Le gouvernement français vient d'annoncer son intention de faire évoluer la politique familiale de la France. Cette décision intervient dans une période de lutte contre les déficits publics et devrait se décliner en plusieurs mesures, dont la plus importante est l'abaissement du plafond du quotient familial. Au total, ces mesures devraient rapporter à l'Etat 1,9 milliards d'euros à l'horizon 2016, en augmentant la fiscalité en moyenne de 768 euros par an pour les ménages concernés. Dans ce cadre, il convient d'apporter plusieurs éléments pour mieux comprendre les enjeux sous-tendus par cette évolution de la politique familiale.

Contexte et interrogations sur l'évolution de la politique familiale française

Un des points fort de l'économie française est le dynamisme de sa démographie. En effet, la France est un des rares pays industrialisé et développé qui bénéficie d'une population qui augmente. Ce dynamisme démographique s'explique notamment par un taux de natalité supérieur à la moyenne des pays comparables et qui permet ainsi le renouvellement de la population. Si la France présente un tel dynamisme démographique c'est, entre autre, grâce à sa politique familiale héritée de l'après-guerre. Les objectifs de la politique familiale sont : soutenir la natalité, compenser la charge financière que représente les enfants, faire concilier vie professionnelle et vie familiale, favoriser le travail des femmes, et enfin lutter contre la pauvreté. Dès lors, faire évoluer une politique qui marche, qui est enviée par l'ensemble des pays développés et qui permet à la France de pouvoir compter sur une population dynamique à long terme peut apparaître comme un risque.

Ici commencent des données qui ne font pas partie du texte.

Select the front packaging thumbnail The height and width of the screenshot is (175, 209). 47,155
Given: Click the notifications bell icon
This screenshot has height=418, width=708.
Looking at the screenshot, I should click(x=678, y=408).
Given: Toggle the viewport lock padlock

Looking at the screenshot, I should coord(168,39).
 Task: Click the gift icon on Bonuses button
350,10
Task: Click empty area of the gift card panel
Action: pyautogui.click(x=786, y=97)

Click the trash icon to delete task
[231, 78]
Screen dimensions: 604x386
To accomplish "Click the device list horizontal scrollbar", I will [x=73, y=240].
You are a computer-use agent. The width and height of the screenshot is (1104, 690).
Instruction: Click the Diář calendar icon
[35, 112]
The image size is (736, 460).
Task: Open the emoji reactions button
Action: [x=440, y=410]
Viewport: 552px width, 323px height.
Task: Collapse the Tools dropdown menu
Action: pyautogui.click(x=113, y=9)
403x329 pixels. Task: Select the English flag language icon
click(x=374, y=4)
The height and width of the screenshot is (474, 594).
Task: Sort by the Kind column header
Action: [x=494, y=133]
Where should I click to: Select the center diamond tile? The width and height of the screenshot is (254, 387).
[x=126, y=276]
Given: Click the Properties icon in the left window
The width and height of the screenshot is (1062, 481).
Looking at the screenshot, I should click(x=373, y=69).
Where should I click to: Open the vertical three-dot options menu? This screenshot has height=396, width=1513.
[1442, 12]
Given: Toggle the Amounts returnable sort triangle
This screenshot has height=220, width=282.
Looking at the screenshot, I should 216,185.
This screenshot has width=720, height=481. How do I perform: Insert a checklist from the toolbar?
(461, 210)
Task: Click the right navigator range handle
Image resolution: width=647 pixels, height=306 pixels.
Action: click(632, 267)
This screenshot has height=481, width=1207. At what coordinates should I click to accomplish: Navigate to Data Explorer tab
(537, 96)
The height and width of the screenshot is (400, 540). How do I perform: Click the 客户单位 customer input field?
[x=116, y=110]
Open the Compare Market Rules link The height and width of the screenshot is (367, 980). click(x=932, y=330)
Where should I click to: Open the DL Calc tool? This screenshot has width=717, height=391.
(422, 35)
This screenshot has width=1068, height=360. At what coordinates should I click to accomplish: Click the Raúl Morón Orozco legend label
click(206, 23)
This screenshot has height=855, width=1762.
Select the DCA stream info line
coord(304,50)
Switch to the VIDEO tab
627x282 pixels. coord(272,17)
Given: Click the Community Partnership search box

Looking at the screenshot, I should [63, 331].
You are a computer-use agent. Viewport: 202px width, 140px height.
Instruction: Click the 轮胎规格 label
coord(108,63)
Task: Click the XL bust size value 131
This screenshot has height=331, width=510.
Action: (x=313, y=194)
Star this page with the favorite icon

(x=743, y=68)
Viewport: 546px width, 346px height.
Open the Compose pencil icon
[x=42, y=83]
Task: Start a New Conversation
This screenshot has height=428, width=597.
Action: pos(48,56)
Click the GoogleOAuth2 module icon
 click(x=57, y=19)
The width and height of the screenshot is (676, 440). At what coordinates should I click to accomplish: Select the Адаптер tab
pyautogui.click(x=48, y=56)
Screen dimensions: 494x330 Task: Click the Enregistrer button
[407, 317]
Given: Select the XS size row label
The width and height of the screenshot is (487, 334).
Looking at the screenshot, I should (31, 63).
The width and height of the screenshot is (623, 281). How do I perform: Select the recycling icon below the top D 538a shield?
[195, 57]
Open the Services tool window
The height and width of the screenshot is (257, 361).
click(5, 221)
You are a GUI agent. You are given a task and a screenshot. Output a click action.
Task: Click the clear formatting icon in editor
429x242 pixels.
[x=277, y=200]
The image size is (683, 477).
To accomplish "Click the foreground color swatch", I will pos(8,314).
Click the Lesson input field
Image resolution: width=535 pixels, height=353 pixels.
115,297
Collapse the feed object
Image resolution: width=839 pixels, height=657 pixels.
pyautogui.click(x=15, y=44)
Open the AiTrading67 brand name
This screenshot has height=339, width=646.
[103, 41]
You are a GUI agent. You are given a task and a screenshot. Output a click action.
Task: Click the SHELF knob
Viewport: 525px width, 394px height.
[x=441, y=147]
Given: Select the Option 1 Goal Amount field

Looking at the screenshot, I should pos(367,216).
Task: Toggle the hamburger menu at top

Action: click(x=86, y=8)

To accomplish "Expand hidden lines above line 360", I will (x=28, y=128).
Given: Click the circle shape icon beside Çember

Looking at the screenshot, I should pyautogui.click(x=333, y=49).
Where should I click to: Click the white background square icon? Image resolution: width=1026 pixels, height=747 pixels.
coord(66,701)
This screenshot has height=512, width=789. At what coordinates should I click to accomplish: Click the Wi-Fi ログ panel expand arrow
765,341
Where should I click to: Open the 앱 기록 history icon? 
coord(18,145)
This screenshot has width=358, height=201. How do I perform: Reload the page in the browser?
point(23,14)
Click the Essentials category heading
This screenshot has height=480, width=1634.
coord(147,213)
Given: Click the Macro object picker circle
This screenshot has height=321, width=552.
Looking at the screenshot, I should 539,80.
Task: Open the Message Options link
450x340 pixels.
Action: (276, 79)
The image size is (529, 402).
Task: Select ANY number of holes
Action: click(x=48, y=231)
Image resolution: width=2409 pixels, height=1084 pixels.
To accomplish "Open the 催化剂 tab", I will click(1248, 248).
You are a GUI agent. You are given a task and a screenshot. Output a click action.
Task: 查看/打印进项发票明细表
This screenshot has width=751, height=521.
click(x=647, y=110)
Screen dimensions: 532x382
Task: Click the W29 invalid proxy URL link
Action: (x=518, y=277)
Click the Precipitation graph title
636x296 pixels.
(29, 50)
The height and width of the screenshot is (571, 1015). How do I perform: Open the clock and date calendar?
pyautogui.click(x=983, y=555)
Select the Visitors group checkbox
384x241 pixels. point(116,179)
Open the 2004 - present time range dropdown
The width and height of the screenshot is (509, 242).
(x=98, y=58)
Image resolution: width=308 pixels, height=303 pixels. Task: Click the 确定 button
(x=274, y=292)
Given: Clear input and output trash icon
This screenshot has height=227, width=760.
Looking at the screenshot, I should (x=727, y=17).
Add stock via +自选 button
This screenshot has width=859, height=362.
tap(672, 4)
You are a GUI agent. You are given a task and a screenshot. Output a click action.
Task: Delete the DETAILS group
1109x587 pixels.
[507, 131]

Le but recherché par le gouvernement est de diminuer le poids des dépenses sociales dans un pays qui y accorde chaque année 620 milliards d'euros, soit 31% de la richesse produite annuellement. Pour ce faire, il a décidé de commencer par les dépenses sociales de la branche famille à hauteur d'environ 2 milliards d'euros. La simple mise en parallèle de ces deux chiffres (2 milliards sur un total de 620 milliards) permet de comprendre que la réforme n'est pas à la hauteur des enjeux. D'autres évolutions du système social sont donc à attendre dans une optique de rééquilibrage des finances publiques. De plus, il convient de préciser que la branche famille n'est déficitaire que de 2,5 milliards d'euros en 2012 (probablement idem en 2013) par rapport à une branche retraite qui devrait bientôt atteindre les 15 milliards de déficits et dont les dépenses représentent à elles-seules 13% du PIB de la France. Enfin, notons que si la branche famille est déficitaire, c'est à cause des différents mécanismes de reversement vers d'autres branches, notamment vers la branche vieillesse. Sans ces reversements, il est possible d'estimer que la branche famille serait excédentaire de prêt de 6 milliards d'euros.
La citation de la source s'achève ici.